* Required action: The answer should consist of all the entries, repeated word for word.

* Stored data entries:

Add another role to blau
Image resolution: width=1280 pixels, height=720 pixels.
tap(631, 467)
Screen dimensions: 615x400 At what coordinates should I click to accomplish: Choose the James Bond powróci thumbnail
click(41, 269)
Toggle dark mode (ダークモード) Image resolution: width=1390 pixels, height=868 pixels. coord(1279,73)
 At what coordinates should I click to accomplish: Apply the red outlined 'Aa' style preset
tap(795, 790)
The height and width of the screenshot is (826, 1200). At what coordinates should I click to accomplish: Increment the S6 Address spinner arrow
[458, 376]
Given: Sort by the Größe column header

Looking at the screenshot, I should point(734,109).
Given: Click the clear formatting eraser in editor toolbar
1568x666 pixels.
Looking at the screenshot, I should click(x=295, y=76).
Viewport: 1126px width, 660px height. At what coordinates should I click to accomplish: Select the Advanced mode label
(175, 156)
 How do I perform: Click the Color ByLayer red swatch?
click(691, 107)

* Written answer:
Add another role to blau
Image resolution: width=1280 pixels, height=720 pixels.
tap(631, 467)
Screen dimensions: 615x400 At what coordinates should I click to accomplish: Choose the James Bond powróci thumbnail
click(41, 269)
Toggle dark mode (ダークモード) Image resolution: width=1390 pixels, height=868 pixels. coord(1279,73)
 At what coordinates should I click to accomplish: Apply the red outlined 'Aa' style preset
tap(795, 790)
The height and width of the screenshot is (826, 1200). At what coordinates should I click to accomplish: Increment the S6 Address spinner arrow
[458, 376]
Given: Sort by the Größe column header

Looking at the screenshot, I should point(734,109).
Given: Click the clear formatting eraser in editor toolbar
1568x666 pixels.
Looking at the screenshot, I should click(x=295, y=76).
Viewport: 1126px width, 660px height. At what coordinates should I click to accomplish: Select the Advanced mode label
(175, 156)
 How do I perform: Click the Color ByLayer red swatch?
click(691, 107)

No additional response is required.